19 novembre 2022 6 19 /11 /novembre /2022 20:24

 

 

Jean de La Fontaine (1621-1695) poète français 

Les Fables IX

 

Le Singe et le Chat


Bertrand avec Raton, l'un Singe et l'autre Chat,

Commensaux d'un logis, avaient un commun Maître.

D'animaux malfaisants c'était un très bon plat ;

Ils n'y craignaient tous deux aucun, quel qu'il pût être.

Trouvait-on quelque chose au logis de gâté,

L'on ne s'en prenait point aux gens du voisinage.

Bertrand dérobait tout ; Raton de son côté

Etait moins attentif aux souris qu'au fromage.

Un jour au coin du feu nos deux maîtres fripons

Regardaient rôtir des marrons.

Les escroquer était une très bonne affaire :

Nos galants y voyaient double profit à faire,

Leur bien premièrement, et puis le mal d'autrui.

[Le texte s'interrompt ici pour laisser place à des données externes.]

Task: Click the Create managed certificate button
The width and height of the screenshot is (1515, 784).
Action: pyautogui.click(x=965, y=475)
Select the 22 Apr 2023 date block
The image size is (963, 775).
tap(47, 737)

Bertrand dit à Raton : Frère, il faut aujourd'hui

Que tu fasses un coup de maître.

Tire-moi ces marrons. Si Dieu m'avait fait naître

Propre à tirer marrons du feu,

Certes marrons verraient beau jeu.

Aussitôt fait que dit : Raton avec sa patte,

D'une manière délicate,

Ecarte un peu la cendre, et retire les doigts,

Puis les reporte à plusieurs fois ;

Tire un marron, puis deux, et puis trois en escroque.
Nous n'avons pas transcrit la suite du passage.